Между прочим, диван, на котором он спал, был давний его знакомец. Некогда, в пору их любви с Ульяной, сколько вечеров провел Гурий на этой веранде, сколько поцелуев и объятий случилось именно на этом диване, да и первая их дивная близость тоже произошла здесь, на этом диване.
А теперь Гурий спал на нем, как пустой выпотрошенный мешок. Странная жизнь…
Впрочем, почему странная?
Иногда она была самая что ни на есть обыденная, реальная.
Например, на речке, на Чусовой, во время рыбалки, натолкнулись ребята на рассохшуюся лодку, спрятанную в кустах тальника. Сколько она там пролежала, эта лодка, неизвестно, но и дно ее, и борта были изрезаны крупными расщелинами, иногда с мизинец толщиной; да и это бы еще ничего, главное: нос лодки был наполовину сколот, так что вода, пусти только лодку на Чусовую, залила бы посудину в одно мгновение. Но сколько Ванюшка с Валентином мечтали о своей лодке! И тут вдруг такая находка… Неужто ничего нельзя сделать – как-то отремонтировать, подлатать посудину? Конечно, вдвоем-то им лодку даже с места не сдвинуть, и они пришли к отцу: папа, помоги! Гурий поначалу рассердился на них: что за лодка?! Чужая наверняка, раз в кустах, значит, кто-то спрятал до лучших времен?! Но когда сам пришел на речку, убедился: нет, лодка давным-давно заброшена, давно никому не служит, да и послужить вряд ли сможет – видать, вышел ее срок… Но сыновья не отставали от Гурия: давай попробуем, давай отремонтируем! Что делать? Гурий понимал возможную зряшность затеи, но и отказать ребятам вот так сразу, резко, тоже не мог. А с чего начинать? С великими трудами вытащили вчетвером (Вера тоже помогала, да и Важен под ногами вертелся) лодку из кустов, перевернули вверх дном. Затем на костре, в старом мятом ведре, растопили вар и стали заливать щели густой тягучей массой. Вар схватывался быстро, начинал глянцевито и красиво блестеть; казалось, лодка прямо на глазах оживает. Когда дно и борта залили варом с внешней стороны, то лодку перевернули и установили ее на дно.
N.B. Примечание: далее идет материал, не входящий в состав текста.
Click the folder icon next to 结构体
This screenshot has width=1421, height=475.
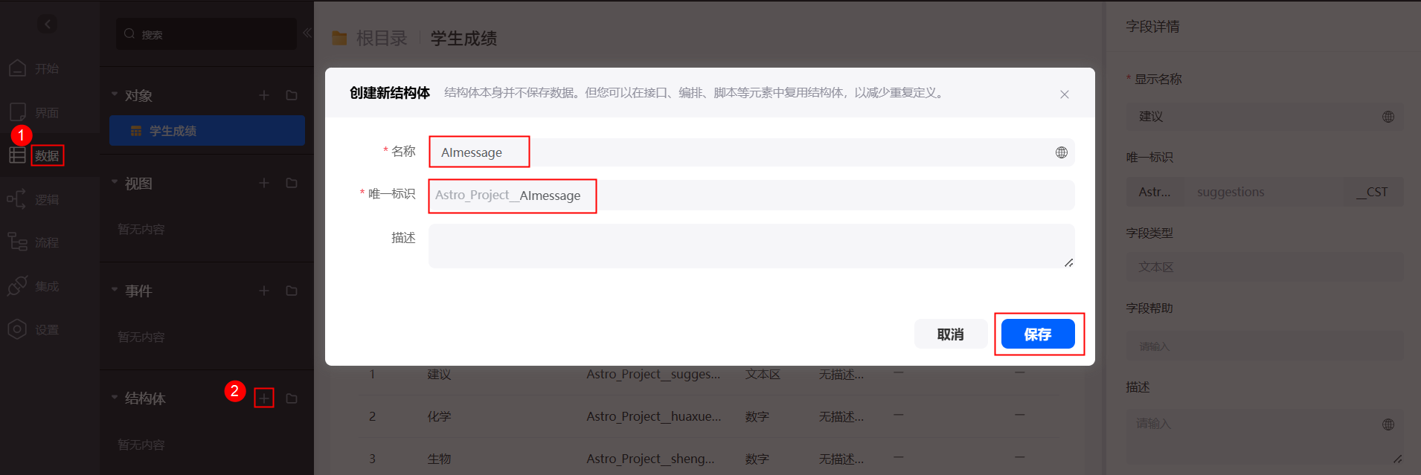(x=292, y=398)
К отколотому носу аккуратно прибили березовую баклажку, а затем и нос, и дно, и борта лодки густо просмолили варом и с внутренней стороны. Получилась, кажется, не лодка, а загляденье!
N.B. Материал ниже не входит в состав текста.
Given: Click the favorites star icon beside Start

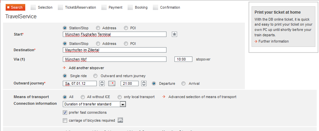Looking at the screenshot, I should tap(174, 34).
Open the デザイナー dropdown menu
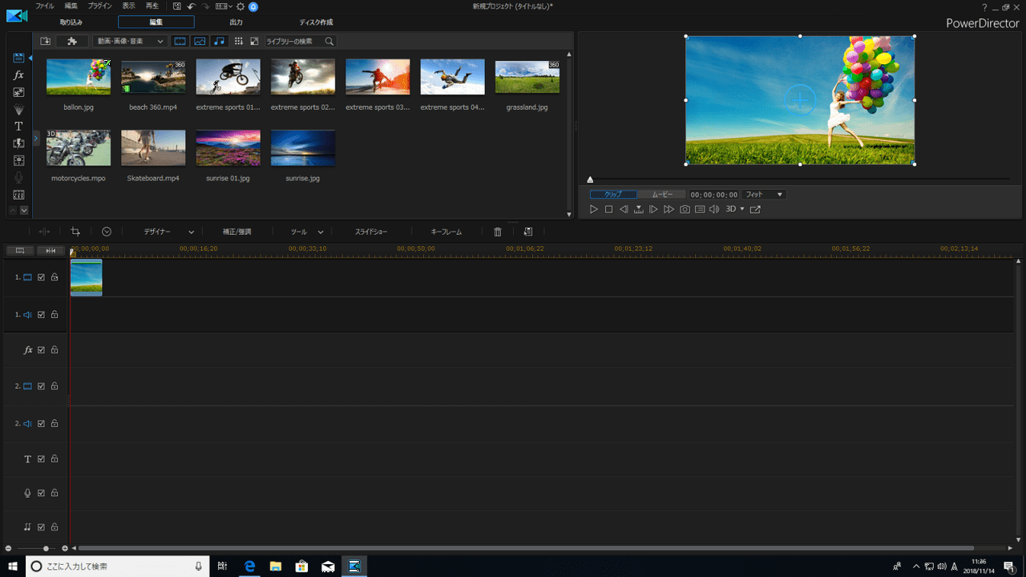1026x577 pixels. 168,232
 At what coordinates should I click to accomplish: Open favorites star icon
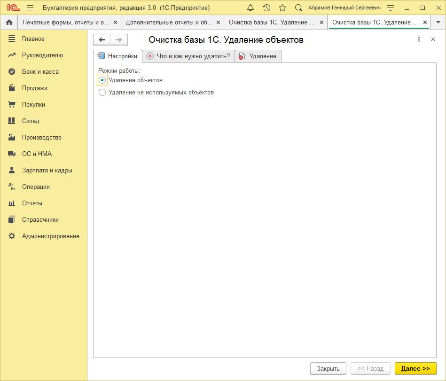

– Ур-ра! – закричали сыновья.
Но когда спустили лодку на воду, из всех расщелин (казалось бы, так плотно залитых смолой) стала густо сочиться вода, а потом вода откровенно потекла внутрь лодки, будто и преграды никакой не было; а уж о том, что нос тотчас залило водой, и говорить не приходится. Ребята сразу сникли.
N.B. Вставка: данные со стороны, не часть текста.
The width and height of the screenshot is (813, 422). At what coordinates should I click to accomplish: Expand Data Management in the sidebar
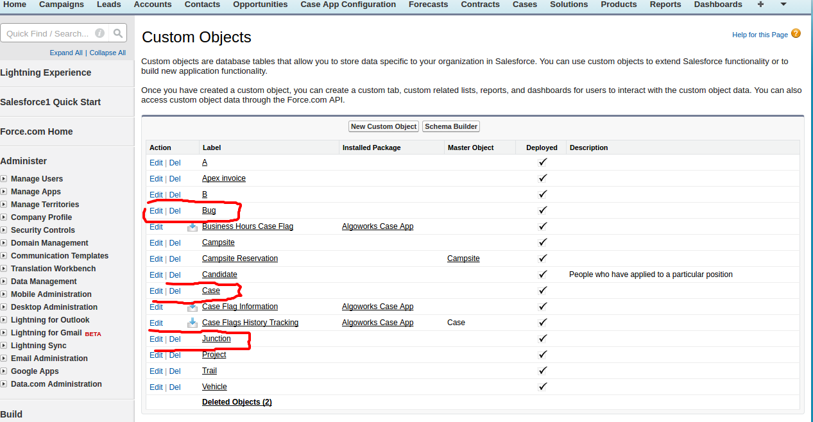4,282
– Ну вот, – обреченно махнул рукой Гурий, – я же говорил: ничего не получится…
А Важен, видя, как опустили головы братья, как враз испортился у них такой веселый и радужный настрой, даже заплакал, на что тут же отреагировала Вера:
– Ну, ты еще будешь портить настроение! – и хотела в сердцах шлепнуть его, но тот быстро смекнул и спрятался за спинами старших братьев.